WORK REQUEST: Restate exactly the lines below, from the one containing "Screen dimensions: 842x474" through the final line, and leave out the pictures.

Start of INPUT FOR THIS TASK

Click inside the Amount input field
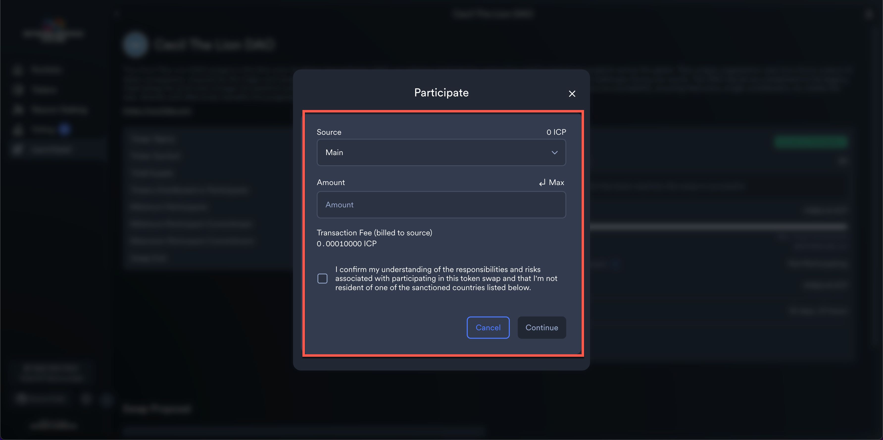This screenshot has height=440, width=883. point(441,205)
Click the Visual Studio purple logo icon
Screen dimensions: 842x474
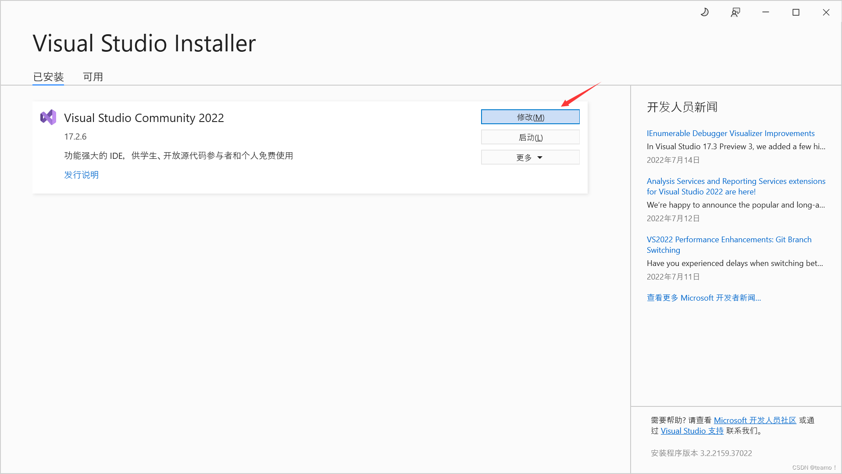(x=48, y=118)
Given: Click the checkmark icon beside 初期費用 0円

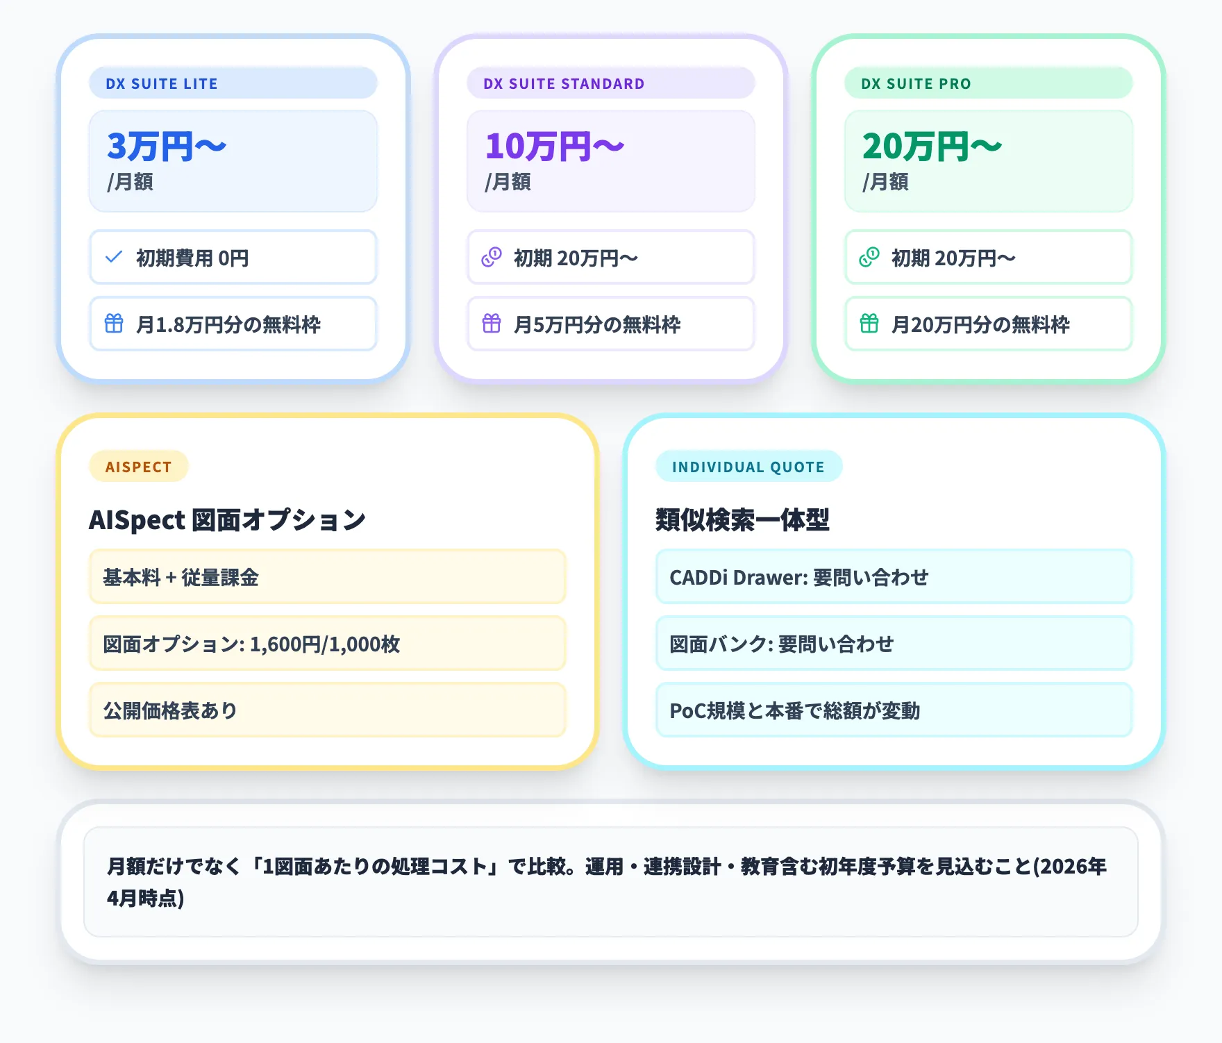Looking at the screenshot, I should pos(114,258).
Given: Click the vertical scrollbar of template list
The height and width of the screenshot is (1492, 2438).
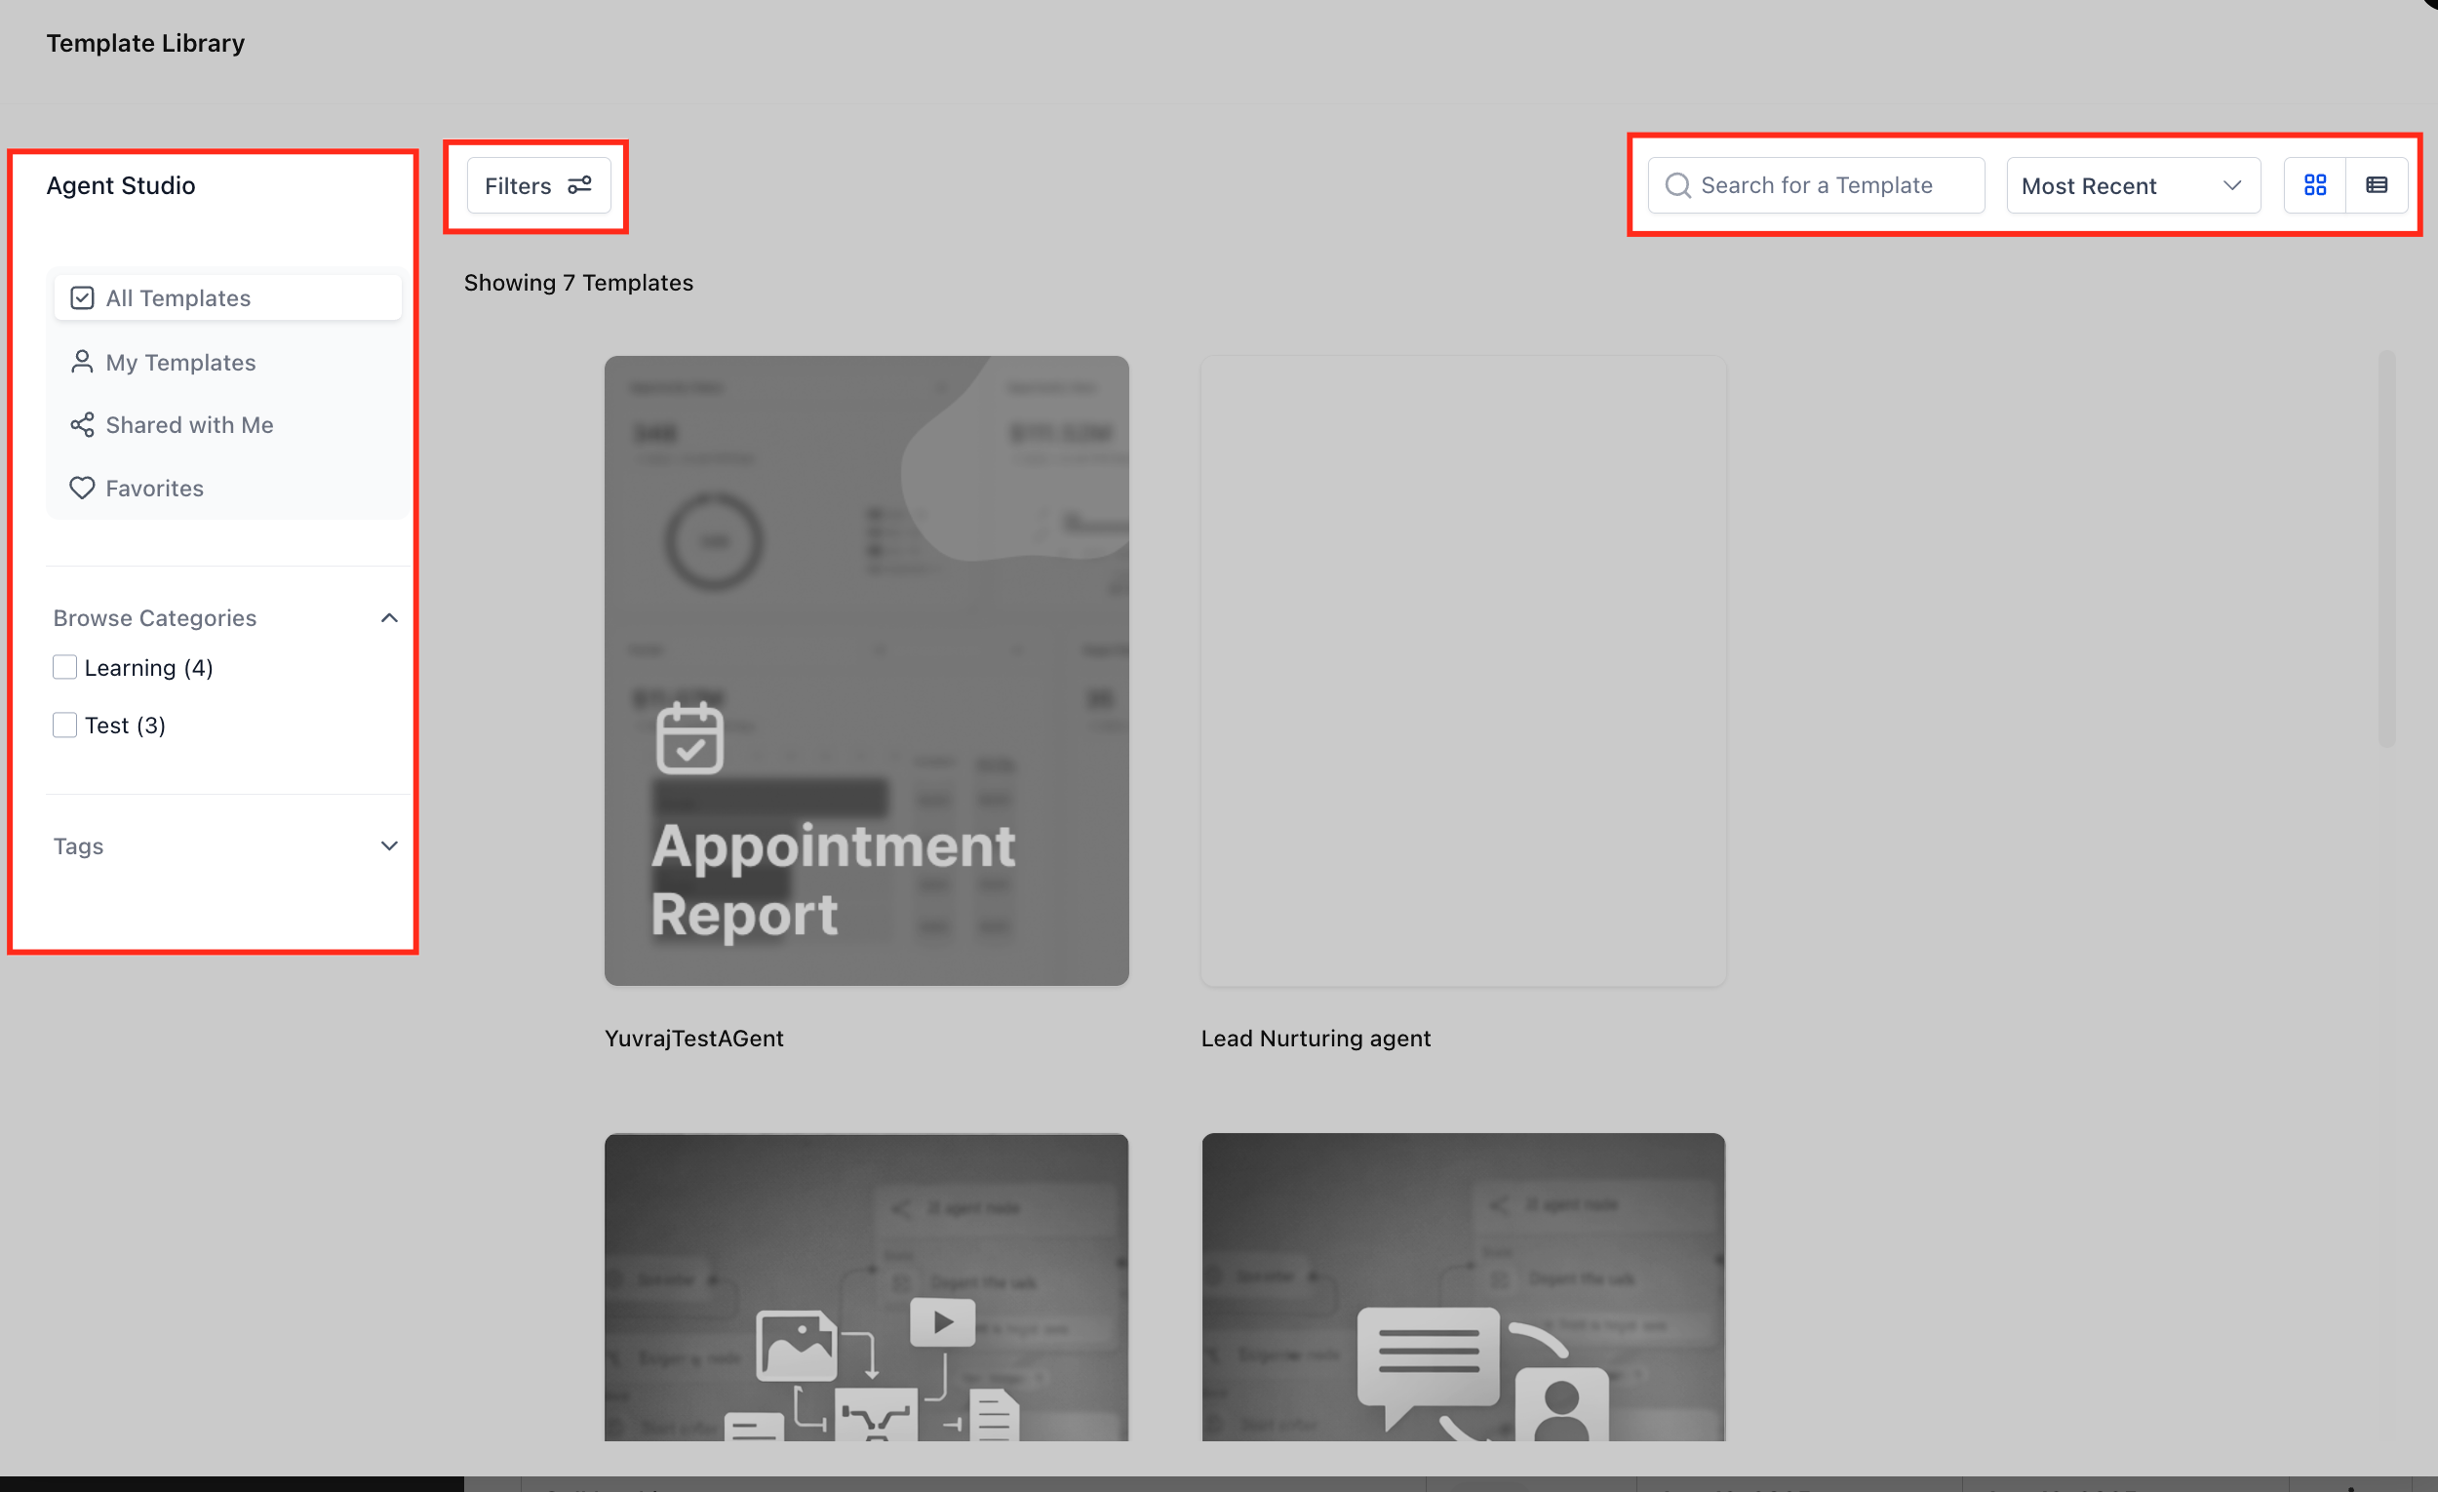Looking at the screenshot, I should point(2386,549).
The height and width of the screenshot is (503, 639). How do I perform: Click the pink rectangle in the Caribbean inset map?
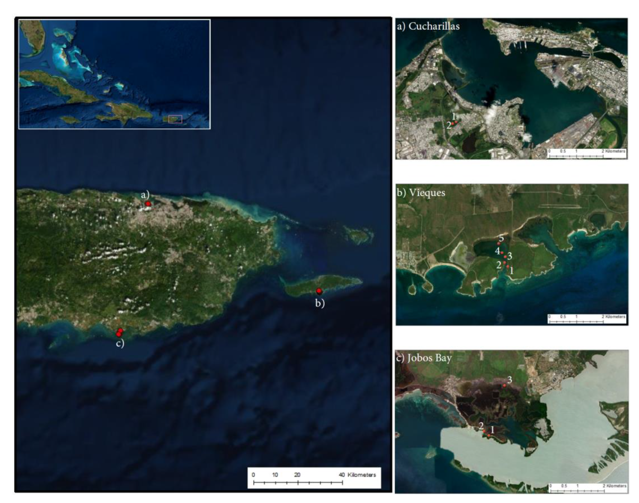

End of INPUT FOR THIS TASK

OUTPUT BELOW:
Screen dimensions: 842x474
(x=48, y=118)
Given: Click the checkmark icon beside 初期費用 0円

Looking at the screenshot, I should pos(114,258).
Given: Click the vertical scrollbar of template list
The height and width of the screenshot is (1492, 2438).
Looking at the screenshot, I should point(2386,549).
The height and width of the screenshot is (503, 639). How do I perform: Click the pink rectangle in the Caribbean inset map?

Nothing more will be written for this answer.